I saw some people on the other side of the river so did my best to look as lost as I could from two hundred meters against the rising sun!  It seemed to work because three of them launched a fishing boat in our general direction.  We walked down the dune and had to wade through some more sandy mud before we could get in the boat but they carried us across for R1 each.

In Tatajuba, we seemed to get a lot of attention from the locals probably out of curiosity as to why these three foreigners with 50Lbs of equipment were standing on top of a dune at 8 o’clock in the morning.  We headed to a pousada (Verde Fohla) where we asked for some breakfast for we were very hungry.  It was a good one with a fried egg but the special Tatajuba Marioc cake tasted like reinforced plasticine.

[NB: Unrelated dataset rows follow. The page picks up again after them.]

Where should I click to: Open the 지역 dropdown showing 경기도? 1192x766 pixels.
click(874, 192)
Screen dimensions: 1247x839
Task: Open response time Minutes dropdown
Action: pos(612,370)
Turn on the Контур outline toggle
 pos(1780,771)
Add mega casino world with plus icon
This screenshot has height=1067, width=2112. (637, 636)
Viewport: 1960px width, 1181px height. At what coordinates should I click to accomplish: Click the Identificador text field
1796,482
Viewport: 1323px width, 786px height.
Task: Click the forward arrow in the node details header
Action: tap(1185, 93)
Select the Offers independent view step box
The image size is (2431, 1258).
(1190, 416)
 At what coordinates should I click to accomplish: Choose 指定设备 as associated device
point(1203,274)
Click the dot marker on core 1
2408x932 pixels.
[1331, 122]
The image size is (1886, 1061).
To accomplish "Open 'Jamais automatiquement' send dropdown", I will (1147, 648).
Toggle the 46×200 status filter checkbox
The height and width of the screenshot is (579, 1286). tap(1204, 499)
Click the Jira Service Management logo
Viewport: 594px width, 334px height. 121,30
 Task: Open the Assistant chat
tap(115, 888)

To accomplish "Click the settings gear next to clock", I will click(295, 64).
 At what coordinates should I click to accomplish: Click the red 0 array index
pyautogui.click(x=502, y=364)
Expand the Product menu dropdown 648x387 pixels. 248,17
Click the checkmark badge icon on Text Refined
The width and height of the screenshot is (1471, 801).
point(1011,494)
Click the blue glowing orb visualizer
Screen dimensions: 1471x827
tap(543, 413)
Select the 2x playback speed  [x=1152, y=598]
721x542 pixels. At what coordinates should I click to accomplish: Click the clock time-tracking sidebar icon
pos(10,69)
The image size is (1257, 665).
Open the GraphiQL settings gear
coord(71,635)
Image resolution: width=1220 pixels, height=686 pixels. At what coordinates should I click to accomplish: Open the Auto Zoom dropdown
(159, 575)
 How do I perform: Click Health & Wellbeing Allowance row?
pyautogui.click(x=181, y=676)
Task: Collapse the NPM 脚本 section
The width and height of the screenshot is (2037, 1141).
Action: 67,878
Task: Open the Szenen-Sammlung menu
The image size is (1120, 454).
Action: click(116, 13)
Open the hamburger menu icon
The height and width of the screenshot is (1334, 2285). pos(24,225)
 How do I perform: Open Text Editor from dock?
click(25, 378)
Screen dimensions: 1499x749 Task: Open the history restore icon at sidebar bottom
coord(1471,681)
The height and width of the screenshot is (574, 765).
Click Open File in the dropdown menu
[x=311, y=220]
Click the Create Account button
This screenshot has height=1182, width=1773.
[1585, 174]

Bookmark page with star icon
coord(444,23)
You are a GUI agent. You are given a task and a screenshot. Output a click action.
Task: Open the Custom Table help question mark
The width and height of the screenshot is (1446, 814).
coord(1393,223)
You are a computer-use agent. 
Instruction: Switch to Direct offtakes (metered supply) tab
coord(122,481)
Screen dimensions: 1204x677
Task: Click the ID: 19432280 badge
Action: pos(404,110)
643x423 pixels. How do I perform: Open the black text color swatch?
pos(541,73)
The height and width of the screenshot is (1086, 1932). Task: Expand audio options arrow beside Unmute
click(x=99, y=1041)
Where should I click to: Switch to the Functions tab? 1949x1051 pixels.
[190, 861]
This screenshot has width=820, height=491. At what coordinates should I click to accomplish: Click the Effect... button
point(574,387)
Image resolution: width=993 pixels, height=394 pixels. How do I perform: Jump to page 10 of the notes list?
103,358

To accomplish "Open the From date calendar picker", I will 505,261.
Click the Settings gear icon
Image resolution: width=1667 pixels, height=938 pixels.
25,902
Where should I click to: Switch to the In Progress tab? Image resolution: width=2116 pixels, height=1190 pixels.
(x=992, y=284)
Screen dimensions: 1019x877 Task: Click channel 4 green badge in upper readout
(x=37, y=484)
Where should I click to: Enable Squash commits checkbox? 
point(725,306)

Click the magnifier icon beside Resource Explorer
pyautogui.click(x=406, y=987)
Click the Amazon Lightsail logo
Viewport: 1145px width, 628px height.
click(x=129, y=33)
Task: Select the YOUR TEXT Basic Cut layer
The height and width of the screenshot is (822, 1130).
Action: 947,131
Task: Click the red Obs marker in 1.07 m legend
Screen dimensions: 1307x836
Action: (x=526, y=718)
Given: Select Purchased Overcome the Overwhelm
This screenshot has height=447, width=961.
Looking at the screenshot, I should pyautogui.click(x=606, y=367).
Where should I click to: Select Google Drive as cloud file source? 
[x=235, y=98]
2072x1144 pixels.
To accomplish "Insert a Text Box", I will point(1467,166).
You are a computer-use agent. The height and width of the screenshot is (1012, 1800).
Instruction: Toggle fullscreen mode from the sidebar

The onward ‘bus’ to Camocim we had planned for wasn’t running which left two remaining options: 1) a jeep to Camocim which I could only negotiate down to R40 for all of us, or 2) a trailer lorry that left at 3am and was only R3.  Since the entire cost (including the pousada) was about the same, we opted for the latter since it would give us a chance to rest and explore Tatajuba.

The town was tiny and spread over quite some distance.  The total population of 771 didn’t include the various horses, cows and pigs which wandered freely.  The wind was still strong but we found shelter in the coconut trees and spent some time trying to crack a fallen coconut open.  We eventually managed to extract the core and it was very tasty but after our fill, it was more fun to feed the pigs who looked very thin and would eat out of our hands.  After a further game of coconut baseball, we tried negotiating our way back but the rising tide had started to turn the hard mud into a swamp.  The various remaining trails often led to dead ends and the water crept slowly higher.  Crabs were darting in and out of their holes as we strode by.  The mud which the crabs dug out formed little walls to the radiating paths they would take giving off the impression of dozens of muddy stars littering the ground.  After many wrong turns and a bit of hacking through, we finally emerged town side and made our way back.

We agreed to have dinner at the pousada for R3.3 each as there was not much in the way of a shop and we still hungry.  As it turned out, it was another fish similar to the one we ate the other day with more bones, but it tasted good.  Alongside was lots of rice and beans but they charged extra for the cokes.  We took an early night retiring to our hammocks so to prepare for our 3am wake-up.